Data for analysis Block Start

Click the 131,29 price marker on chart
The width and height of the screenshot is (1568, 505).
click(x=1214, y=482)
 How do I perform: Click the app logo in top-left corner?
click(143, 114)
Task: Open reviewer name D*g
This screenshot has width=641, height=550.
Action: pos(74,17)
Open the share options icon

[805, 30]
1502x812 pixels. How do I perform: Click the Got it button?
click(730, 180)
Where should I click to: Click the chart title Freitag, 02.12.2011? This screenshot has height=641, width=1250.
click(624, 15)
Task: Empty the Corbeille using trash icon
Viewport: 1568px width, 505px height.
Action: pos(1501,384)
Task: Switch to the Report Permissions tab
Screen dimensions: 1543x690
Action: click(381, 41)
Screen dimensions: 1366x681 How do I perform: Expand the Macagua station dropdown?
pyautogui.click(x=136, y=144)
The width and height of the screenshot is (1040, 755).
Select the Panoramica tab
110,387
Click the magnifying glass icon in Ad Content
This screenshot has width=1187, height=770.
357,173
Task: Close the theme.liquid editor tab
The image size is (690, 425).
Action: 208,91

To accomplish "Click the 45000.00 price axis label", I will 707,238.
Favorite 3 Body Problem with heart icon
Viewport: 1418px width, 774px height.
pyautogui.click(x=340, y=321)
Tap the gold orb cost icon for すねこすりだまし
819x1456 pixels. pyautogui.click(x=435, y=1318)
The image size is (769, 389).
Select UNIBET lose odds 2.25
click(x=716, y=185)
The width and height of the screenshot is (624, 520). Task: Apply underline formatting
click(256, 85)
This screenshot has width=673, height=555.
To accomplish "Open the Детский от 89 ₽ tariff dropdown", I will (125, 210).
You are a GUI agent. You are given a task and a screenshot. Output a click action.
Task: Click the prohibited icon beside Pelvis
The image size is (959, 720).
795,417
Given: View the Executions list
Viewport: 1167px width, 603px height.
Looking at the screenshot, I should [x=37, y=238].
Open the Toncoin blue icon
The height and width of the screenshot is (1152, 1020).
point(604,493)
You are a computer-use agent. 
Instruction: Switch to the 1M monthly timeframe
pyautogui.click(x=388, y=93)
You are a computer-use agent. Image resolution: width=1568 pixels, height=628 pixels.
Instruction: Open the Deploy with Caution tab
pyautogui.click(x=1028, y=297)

Data for analysis Block End

Exercise requirements –
Reproduce exactly the entries above, limited to the lines from the one with "This screenshot has width=673, height=555." through the one with "Given: View the Executions list", both included.

Solution below –
This screenshot has width=673, height=555.
To accomplish "Open the Детский от 89 ₽ tariff dropdown", I will (125, 210).
You are a GUI agent. You are given a task and a screenshot. Output a click action.
Task: Click the prohibited icon beside Pelvis
The image size is (959, 720).
795,417
Given: View the Executions list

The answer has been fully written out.